## Description of the task
From the entries that follow, reproduce exactly and only the lines from the line with "Community Guidelines (67, 2069)" to the line with "[Secondary Menu]", endpoints included.
++++ Provided entries
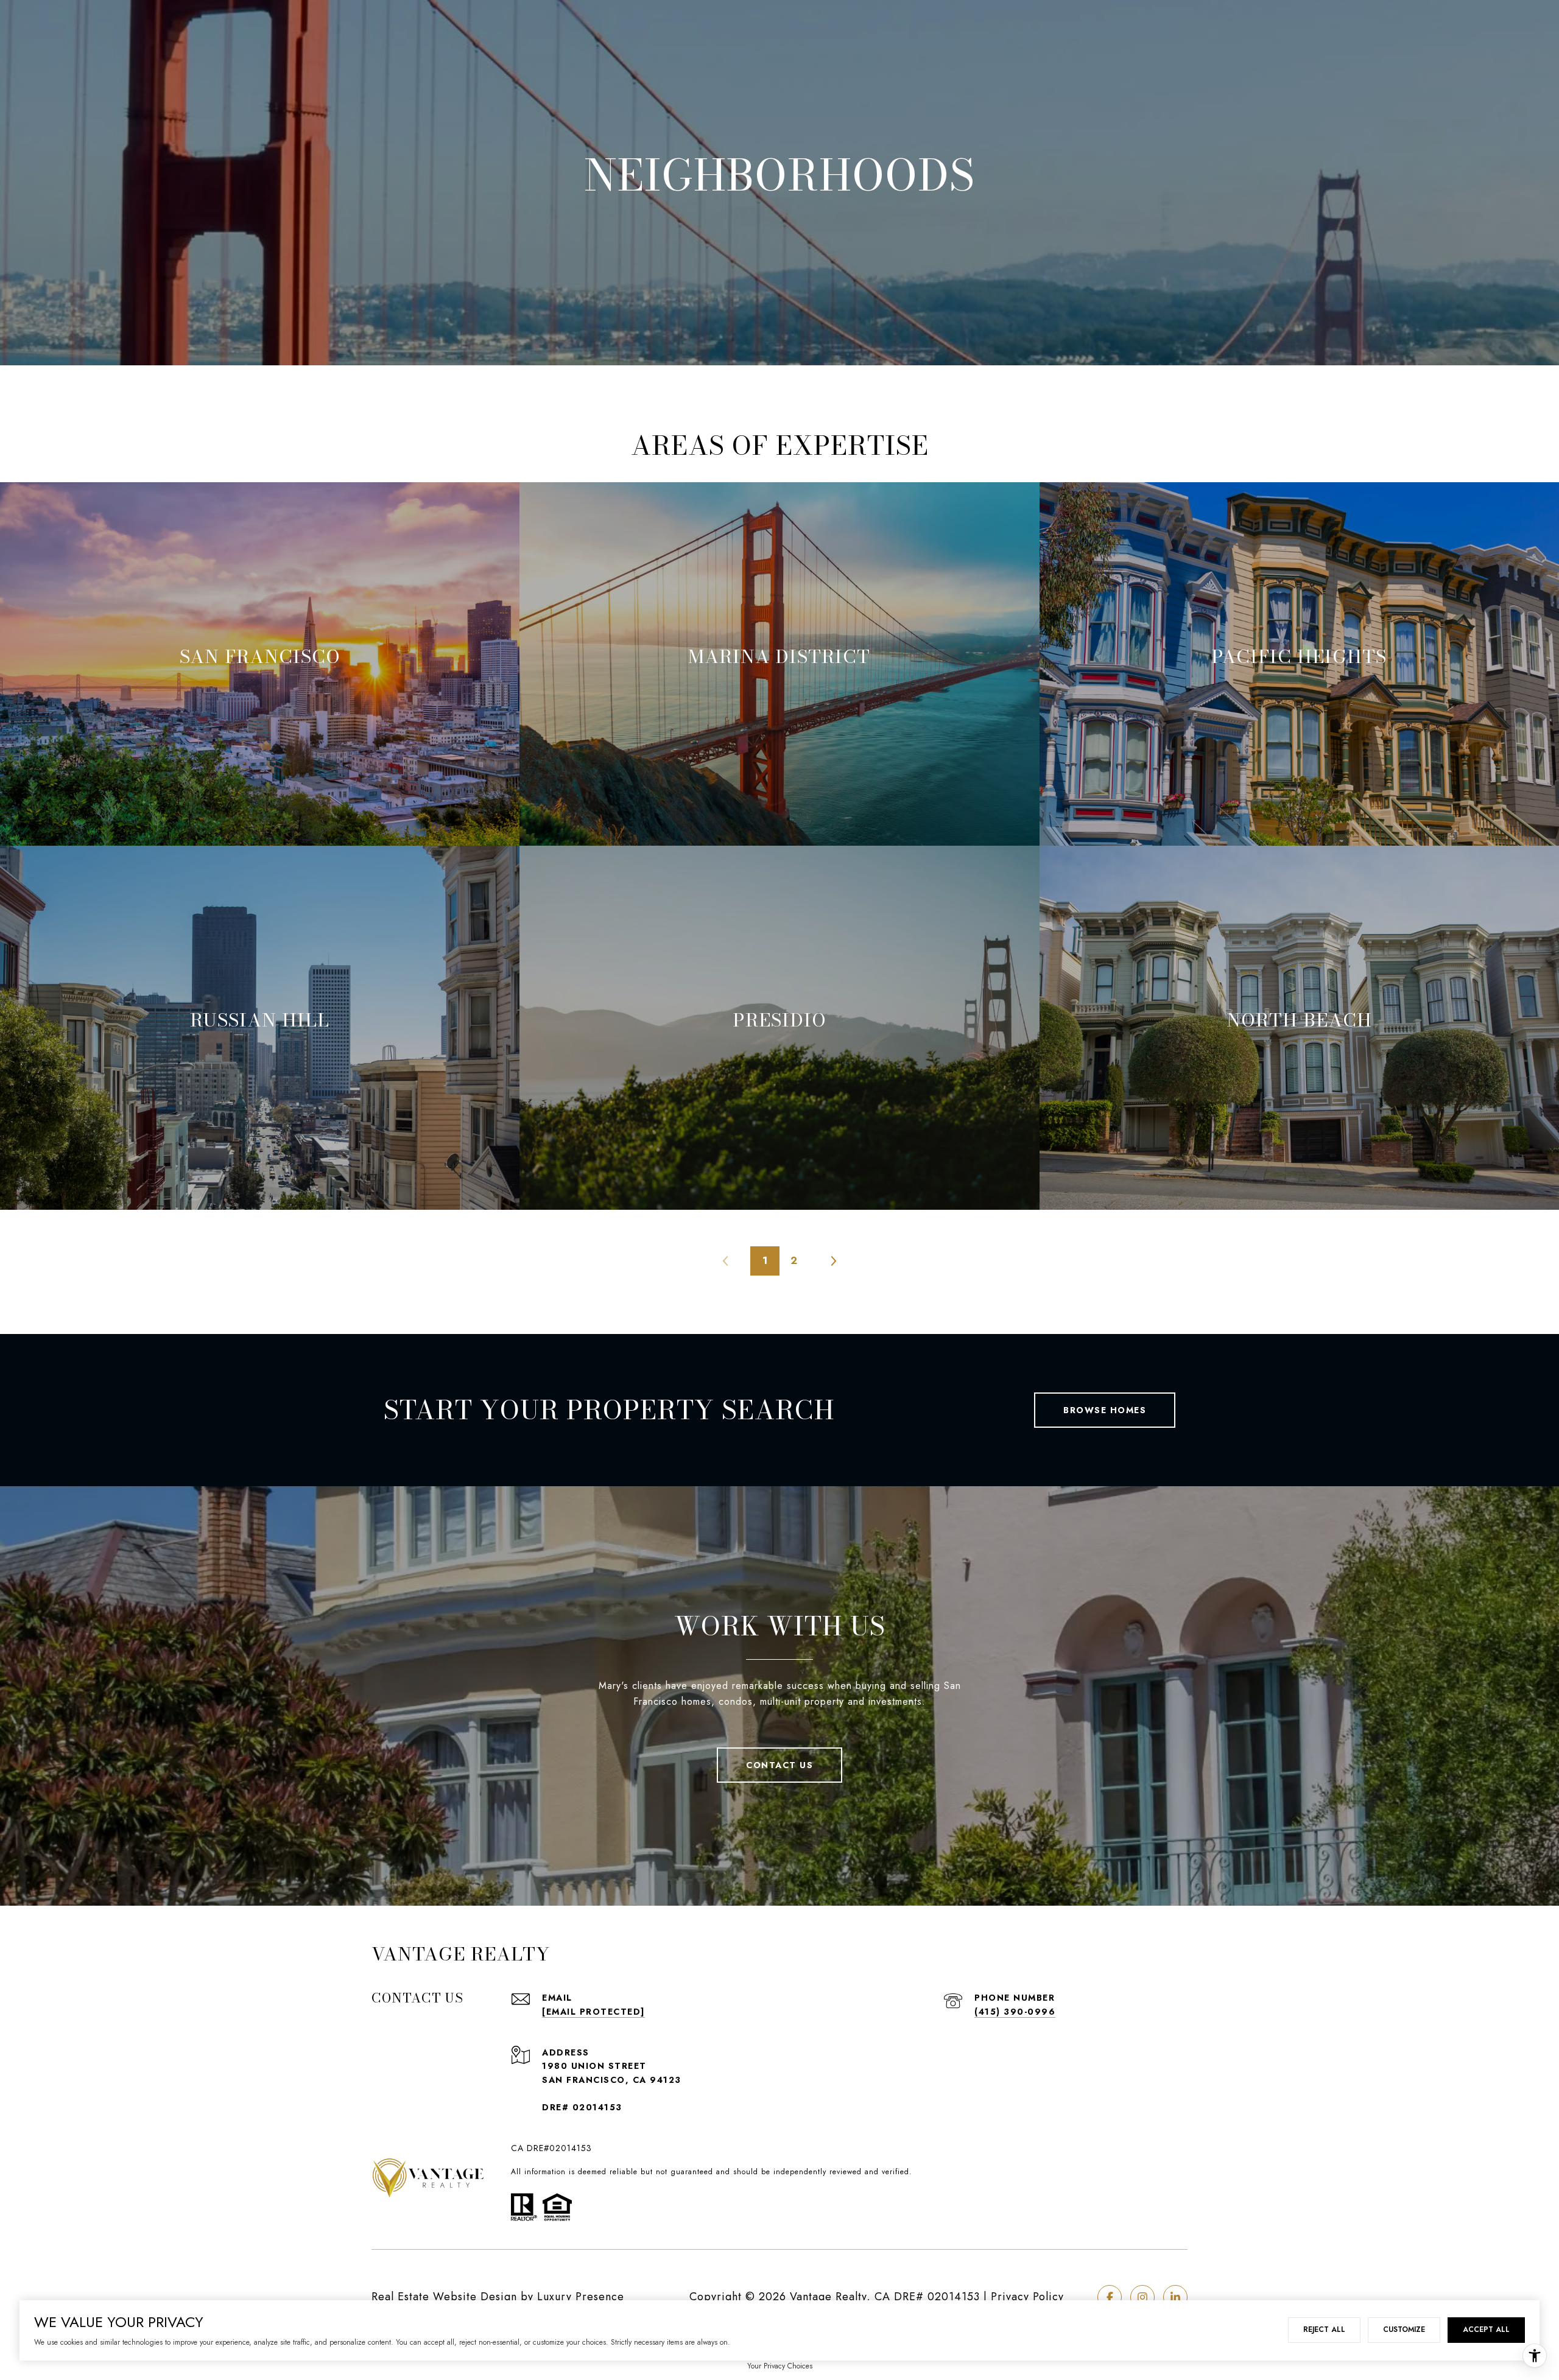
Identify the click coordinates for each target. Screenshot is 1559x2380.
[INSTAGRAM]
++++++++
++++ Provided entries
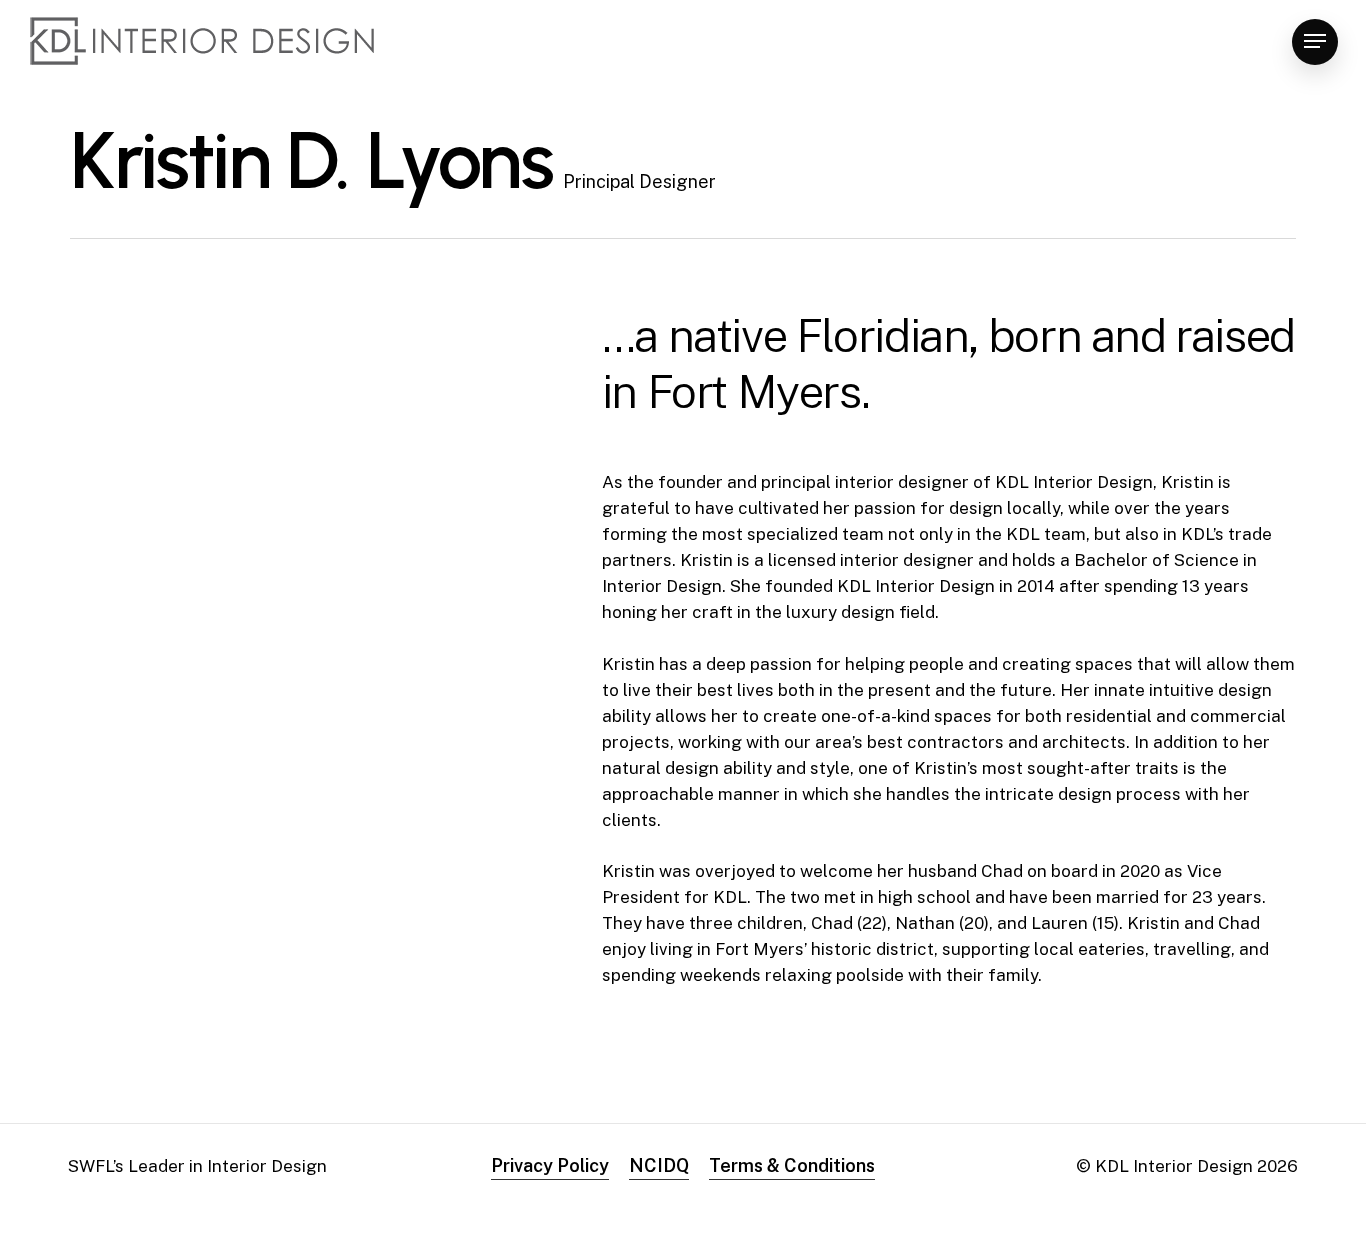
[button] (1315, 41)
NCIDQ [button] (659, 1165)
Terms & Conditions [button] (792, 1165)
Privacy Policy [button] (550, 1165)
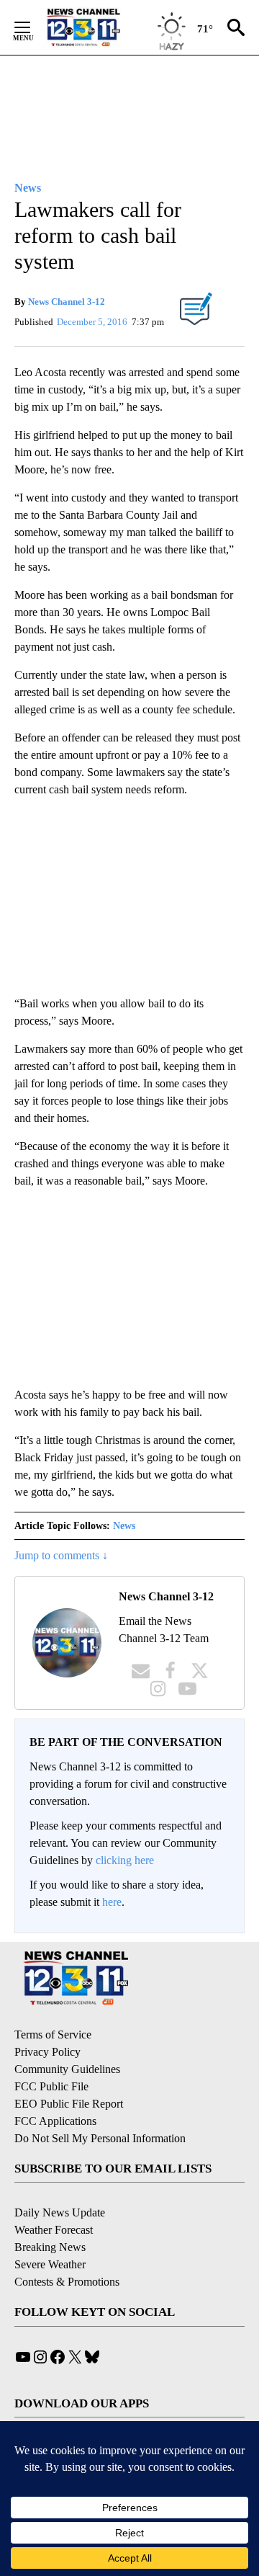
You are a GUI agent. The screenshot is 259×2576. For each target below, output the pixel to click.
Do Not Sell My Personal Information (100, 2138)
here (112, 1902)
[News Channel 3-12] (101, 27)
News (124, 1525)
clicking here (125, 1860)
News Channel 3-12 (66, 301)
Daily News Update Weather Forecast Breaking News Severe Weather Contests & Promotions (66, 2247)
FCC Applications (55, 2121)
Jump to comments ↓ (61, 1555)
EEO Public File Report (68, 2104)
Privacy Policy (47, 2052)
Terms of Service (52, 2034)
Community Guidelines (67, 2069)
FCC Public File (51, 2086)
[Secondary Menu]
++++++++
## Problem solution
Community Guidelines (67, 2069)
FCC Public File (51, 2086)
[Secondary Menu]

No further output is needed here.